La dette de 40 pays africains suspendue ... mais pas annulée
16 avril 2020C’est officiel. A l’issue d’une conférence de presse virtuelle ce mercredi (15.04), les ministres des finances du G20 et les autres créanciers bilatéraux ont décidé de suspendre pendant 12 mois, la dette des pays pauvres. Ceci devrait permettre à ces Etats de faire face à la crise économique liée au coronavirus. C’est ce qu’a annoncé le ministre saoudien des Finances. Mohammed al-Jadaan estime que cette décision est à même de soutenir l’économie mondiale et le sytème financier.
Une décision saluée par l’Allemagne qui a aussi qualifié cet acte de "solidarité internationale de portée historique“. Au total, 40 pays africains sont concernés par cette suspension temporaire.
Un coup d'épée dans l'eau
Plusieurs économistes africains jugent cette suspension inefficace. Même si ce moratoire permet aux pays concernés de se concentrer sur la crise sanitaire et d’oublier un peu le fardeau du remboursement de la dette pendant une année, Patrick Mboyo, chercheur à l'université Paris Saclay, estime cependant que cette suspension ne devrait pas aider les pays africains à avoir une meilleure situation financière que celle d’avant le Covid-19.
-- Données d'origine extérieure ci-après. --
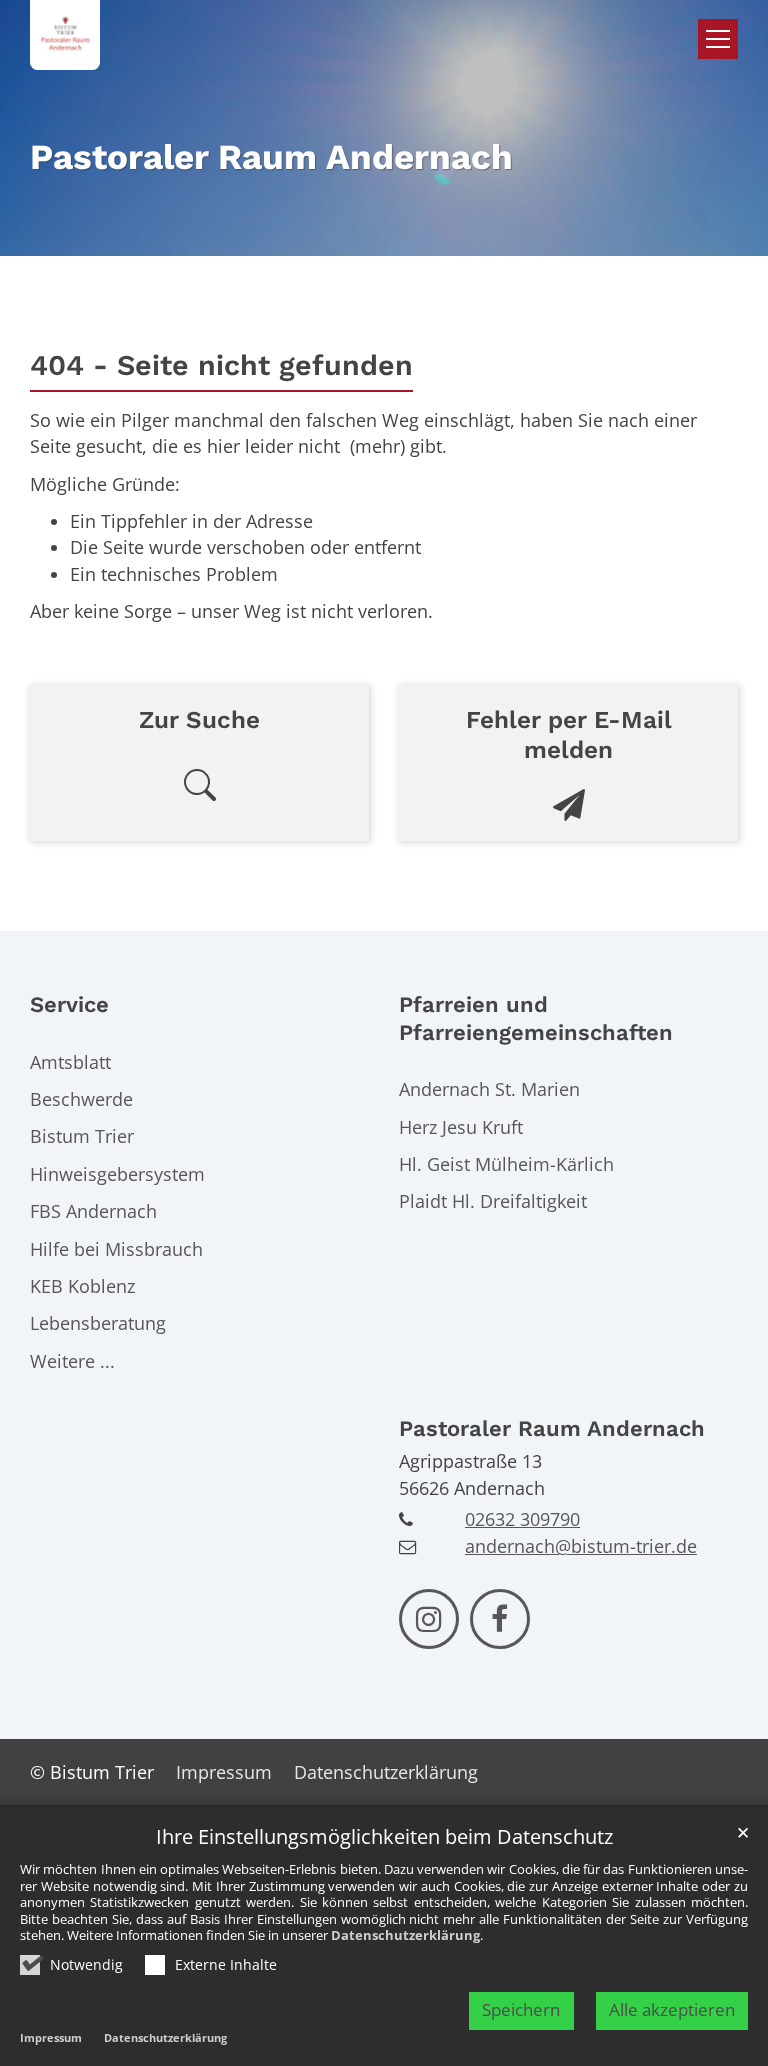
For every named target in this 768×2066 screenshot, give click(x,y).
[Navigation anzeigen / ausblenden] (718, 39)
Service (69, 1004)
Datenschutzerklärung (405, 1935)
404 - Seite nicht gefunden (221, 365)
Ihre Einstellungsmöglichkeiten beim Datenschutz (384, 1837)
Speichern (521, 2009)
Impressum (51, 2037)
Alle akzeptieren (672, 2009)
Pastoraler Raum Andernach (552, 1428)
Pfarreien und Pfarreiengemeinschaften (536, 1018)
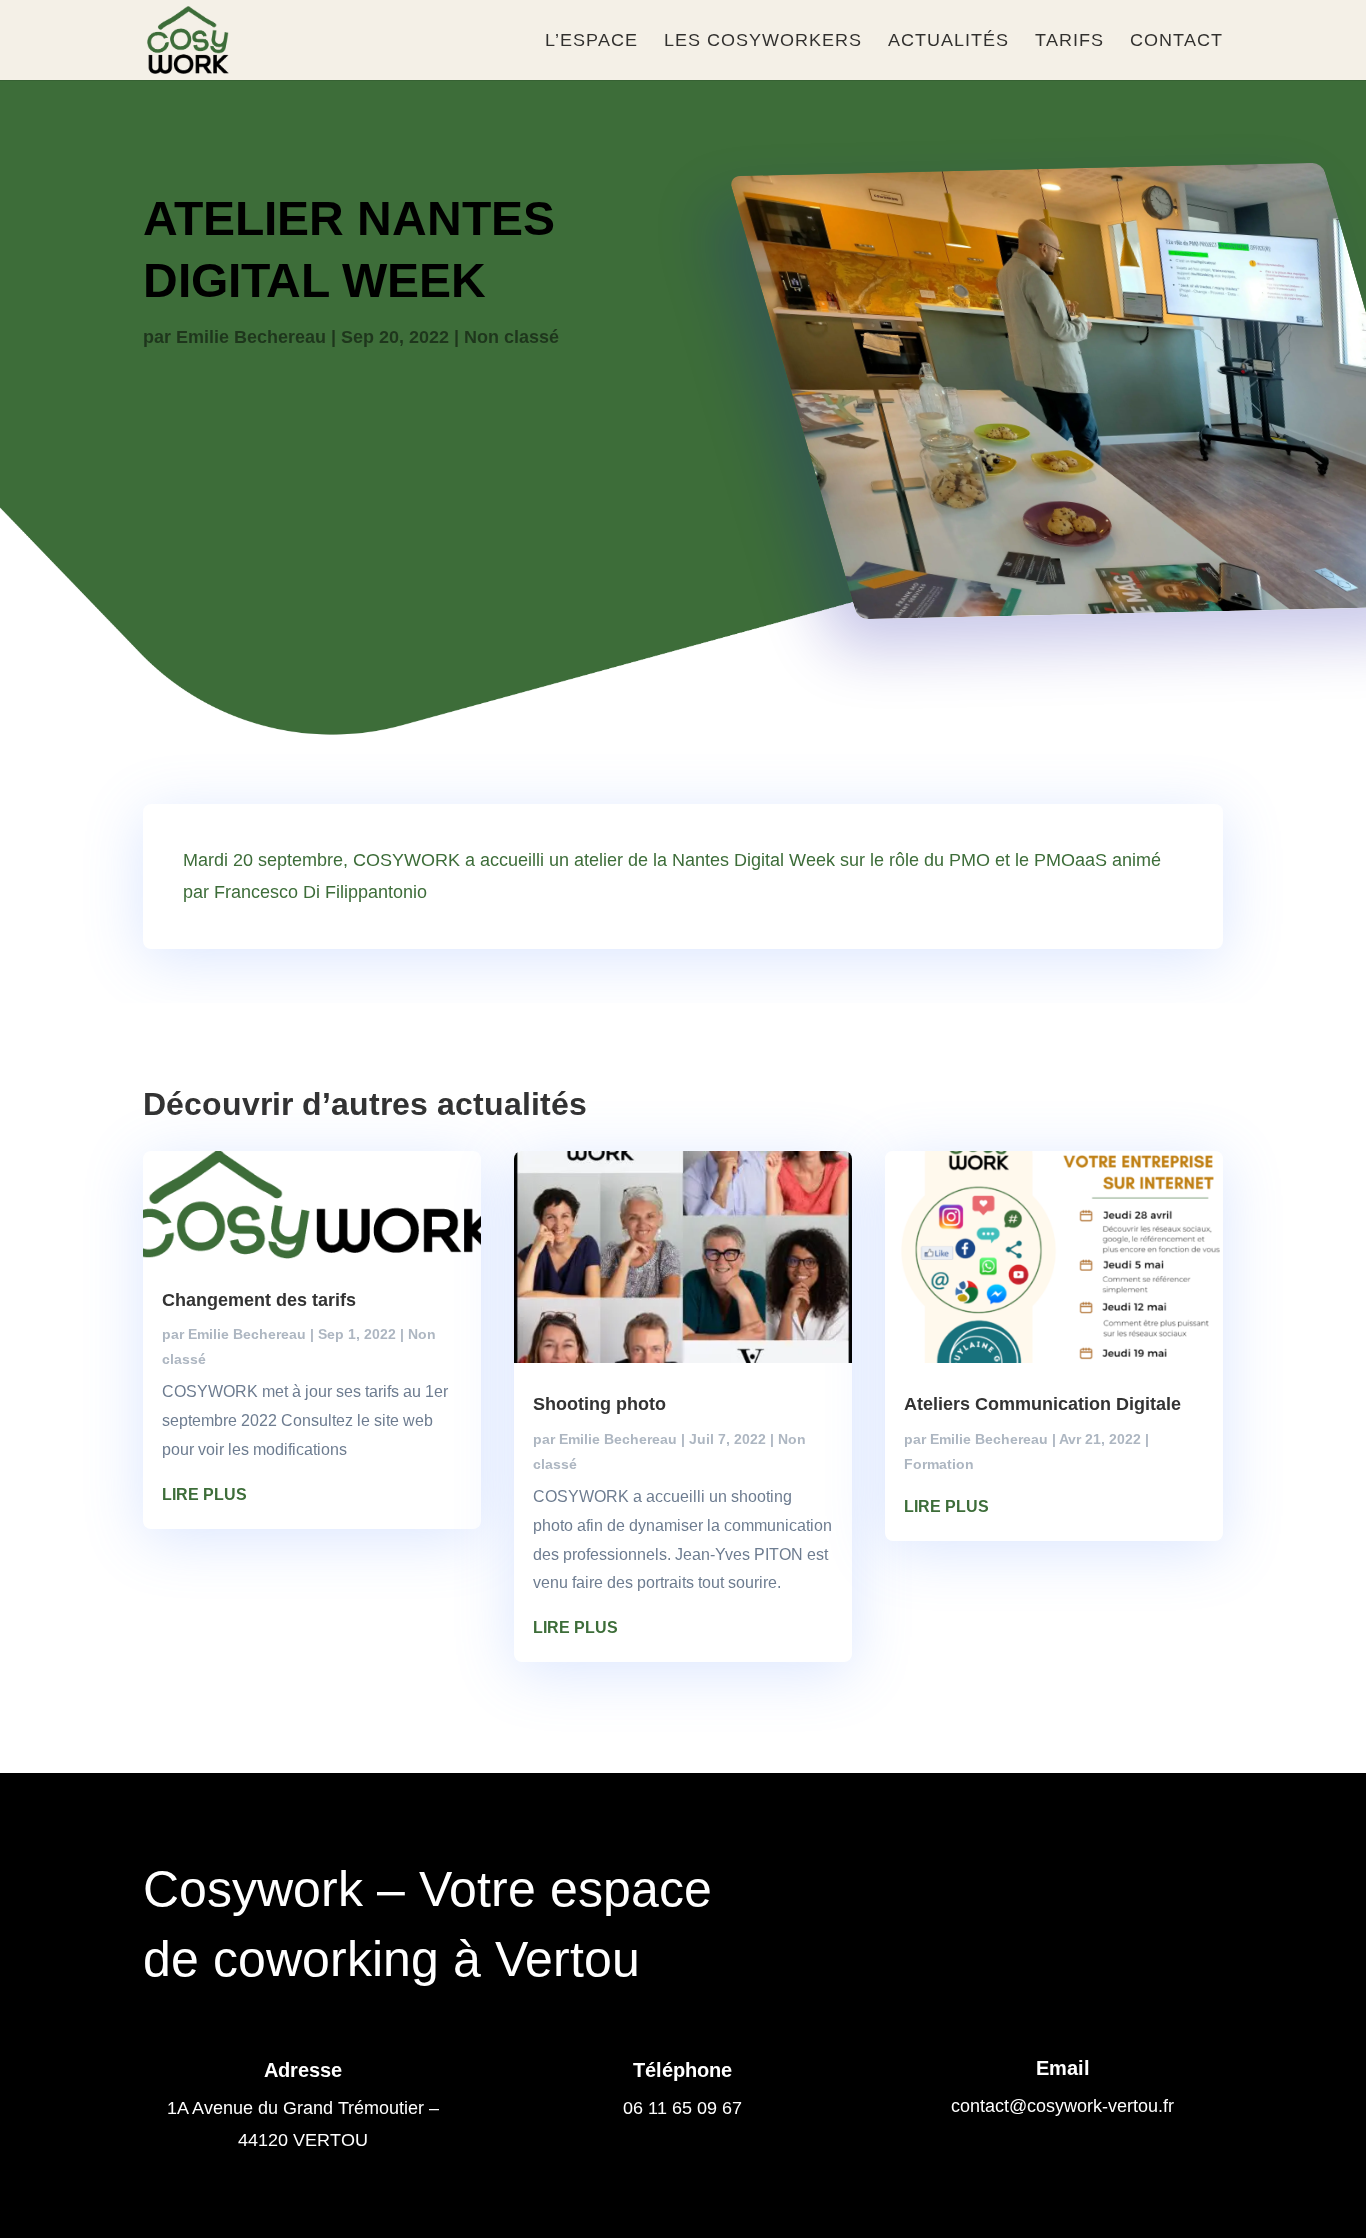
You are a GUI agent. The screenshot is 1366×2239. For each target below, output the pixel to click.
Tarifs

"En réalité, ce moratoire ne va permettre aux pays africains que de pouvoir disposer de quelques ressources, quelques millions de dollars qui devaient être destinés au service de la dette et de pouvoir les réattribuer vers d’autres dépenses notamment celle relative à la crise de Covid-19", explique le chercheur.
Pour Patrick Mboyo, "la crise de Covid-19 va demander un effort économique beaucoup plus conséquent que l’effort consenti pour le service de la dette. La meilleure façon de trouver un arrangement qui serait gagnant pour les pays européens mais aussi les pays africains c’est d’arriver à trouver un plan d’annulation complète, pas d’annulation massive de la dette."
Selon les chiffres officiels, la dette cumulée des pays africains se chiffre actuellement à 365 milliards de dollars. Mais l’économiste africain Bourlaye Bagayoko du Comité pour l’abolition des dettes illégitimes, à Bamako au Mali, parle lui de plus de 500 milliards de dollars. Un chiffre qui a donc presque doublé, selon l’expert, sous l‘effet, entre autres, de la chute du prix des matières premières et du ralentissement de la croissance économique.
Moratoire inefficace pour l'Afrique ?
Pour Regis Hounkpè, directeur exécutif d'InterGlobe Conseils, un cabinet spécialisé en expertise géopolitique et communication stratégique, la suspension provisoire de la dette des pays pauvres n’est pas efficace.
"L’annulation de cette dette aurait permis au continent africain de faire face davantage aux dépenses et aux urgences sanitaires, aux urgences alimentaires et aussi aux urgences liées au flux migratoire. Le moratoire ne permet que de repousser les échéances mais le problème n'est pas résolu, il subsiste toujours", insiste Regis Hounkpè.
Pour alléger le fardeau de la crise pour les pays pauvres, le FMI est prêt à verser 11 milliards de dollars d'aide à 32 pays d'Afrique subsaharienne qui en ont fait la demande. Le Burkina Faso, le Tchad, le Gabon, le Ghana, Madagascar, le Niger, le Rwanda, le Sénégal et le Togo en ont déjà bénéficié.